A critical security issue has been found in PayPal that allows hackers to steal OAuth tokens that are being used in payment apps created by third-party developers. Security researcher and Adobe software engineer -Antonio Sanso found the problem after testing his own OAuth client.
“While testing my own OAuth client I have noticed something a bit fishy. The easier way to describe it is using an OAuth application from Paypal itself (remember the vulnerability I found is universal aka worked with every client!)”, according to the security expert.
He also explains that the issue might exist in some other websites too,including Google and Facebook as they are also using the secure authentication standard that exposed PayPal tokens. However according to this issue, it all comes down to how PayPal handles the redirect_uri parameter to grant authentication tokens to applications. The payment service makes it possible for developers to register their apps with PayPal though a dedicated dashboard that can generate token requests which are then submitted to a central authorization server.
The only safe validation method for the authorization server to adopt was exact matching. “Although other methods offer client developers desirable flexibility in managing their application’s deployment, they are exploitable”. he added.

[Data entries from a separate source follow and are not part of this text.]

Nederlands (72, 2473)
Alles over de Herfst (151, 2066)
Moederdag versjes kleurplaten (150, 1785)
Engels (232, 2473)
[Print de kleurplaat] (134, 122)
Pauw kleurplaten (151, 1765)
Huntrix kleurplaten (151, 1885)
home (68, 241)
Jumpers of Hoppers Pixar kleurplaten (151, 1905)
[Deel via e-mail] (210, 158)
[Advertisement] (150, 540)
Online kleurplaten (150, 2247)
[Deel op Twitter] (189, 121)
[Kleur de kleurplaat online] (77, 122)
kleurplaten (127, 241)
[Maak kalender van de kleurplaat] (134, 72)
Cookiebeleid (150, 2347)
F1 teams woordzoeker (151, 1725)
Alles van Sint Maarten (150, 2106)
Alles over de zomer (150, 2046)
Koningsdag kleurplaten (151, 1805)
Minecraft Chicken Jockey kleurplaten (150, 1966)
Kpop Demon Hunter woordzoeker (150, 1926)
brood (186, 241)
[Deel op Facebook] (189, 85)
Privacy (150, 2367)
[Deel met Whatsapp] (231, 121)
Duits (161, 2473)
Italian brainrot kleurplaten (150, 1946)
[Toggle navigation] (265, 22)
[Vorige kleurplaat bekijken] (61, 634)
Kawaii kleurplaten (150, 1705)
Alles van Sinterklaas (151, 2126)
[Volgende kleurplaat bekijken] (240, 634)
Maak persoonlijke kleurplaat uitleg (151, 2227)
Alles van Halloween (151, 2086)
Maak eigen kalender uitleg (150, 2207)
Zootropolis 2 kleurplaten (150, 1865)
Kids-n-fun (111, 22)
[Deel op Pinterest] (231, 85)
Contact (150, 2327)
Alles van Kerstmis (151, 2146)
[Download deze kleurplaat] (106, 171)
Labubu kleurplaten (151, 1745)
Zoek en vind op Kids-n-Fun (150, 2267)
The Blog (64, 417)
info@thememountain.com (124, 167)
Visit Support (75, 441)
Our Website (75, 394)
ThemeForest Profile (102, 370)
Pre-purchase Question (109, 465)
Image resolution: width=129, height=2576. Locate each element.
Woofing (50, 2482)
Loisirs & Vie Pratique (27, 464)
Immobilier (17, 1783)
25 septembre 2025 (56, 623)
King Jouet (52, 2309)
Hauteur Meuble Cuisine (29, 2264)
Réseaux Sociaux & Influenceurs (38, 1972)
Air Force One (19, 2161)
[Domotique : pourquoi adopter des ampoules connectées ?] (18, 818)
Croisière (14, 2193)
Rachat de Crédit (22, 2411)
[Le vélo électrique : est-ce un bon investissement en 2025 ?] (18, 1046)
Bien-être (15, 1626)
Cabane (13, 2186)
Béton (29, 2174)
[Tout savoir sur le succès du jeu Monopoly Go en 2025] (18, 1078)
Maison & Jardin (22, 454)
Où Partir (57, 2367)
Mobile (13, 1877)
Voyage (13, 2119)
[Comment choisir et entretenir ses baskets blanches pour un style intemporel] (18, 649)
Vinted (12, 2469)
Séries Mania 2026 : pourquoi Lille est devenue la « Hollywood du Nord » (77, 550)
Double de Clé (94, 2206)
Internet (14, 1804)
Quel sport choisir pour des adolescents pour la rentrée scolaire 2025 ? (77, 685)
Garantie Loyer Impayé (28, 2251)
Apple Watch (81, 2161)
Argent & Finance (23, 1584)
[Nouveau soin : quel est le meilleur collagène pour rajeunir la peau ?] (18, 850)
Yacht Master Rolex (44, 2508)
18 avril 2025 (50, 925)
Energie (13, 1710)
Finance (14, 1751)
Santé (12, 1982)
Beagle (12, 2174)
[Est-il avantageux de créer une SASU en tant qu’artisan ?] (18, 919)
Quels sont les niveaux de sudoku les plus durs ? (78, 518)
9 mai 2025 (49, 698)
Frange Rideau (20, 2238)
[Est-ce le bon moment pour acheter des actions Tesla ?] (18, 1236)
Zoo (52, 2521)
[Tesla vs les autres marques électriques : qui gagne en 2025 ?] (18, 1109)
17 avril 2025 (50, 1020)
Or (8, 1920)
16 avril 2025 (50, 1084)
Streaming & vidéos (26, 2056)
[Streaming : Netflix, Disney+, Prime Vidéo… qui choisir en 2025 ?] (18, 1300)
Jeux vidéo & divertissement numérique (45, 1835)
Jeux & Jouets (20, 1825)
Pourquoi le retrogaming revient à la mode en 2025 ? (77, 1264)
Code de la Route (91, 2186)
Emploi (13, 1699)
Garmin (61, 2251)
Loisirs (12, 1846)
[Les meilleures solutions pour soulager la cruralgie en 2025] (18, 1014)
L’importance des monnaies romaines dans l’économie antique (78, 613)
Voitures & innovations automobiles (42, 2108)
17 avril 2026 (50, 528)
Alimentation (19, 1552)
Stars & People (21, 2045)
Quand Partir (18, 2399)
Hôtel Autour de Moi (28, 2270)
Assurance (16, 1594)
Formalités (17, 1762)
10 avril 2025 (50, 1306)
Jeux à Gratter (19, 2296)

Sanso added a specific domain name system entry for his website (localhost.intothesymmetry.com) and managed to deceive PayPal’s validation systems into disclosing OAuth authentication tokens that would otherwise remain hidden from view.
“So it really looks like that even if PayPal did actually perform exact matching validation, localhost was a magic word and it overrides the validation completely”, Sanso said in a blog post.
Sanso reported the vulnerability to PayPal in September, but the team replied that “this is not a vulnerability”. After pressing them to look into the problem, PayPal analyzed the report and eventually released a fix in November. He also received a bounty from PayPal for finding this flaw.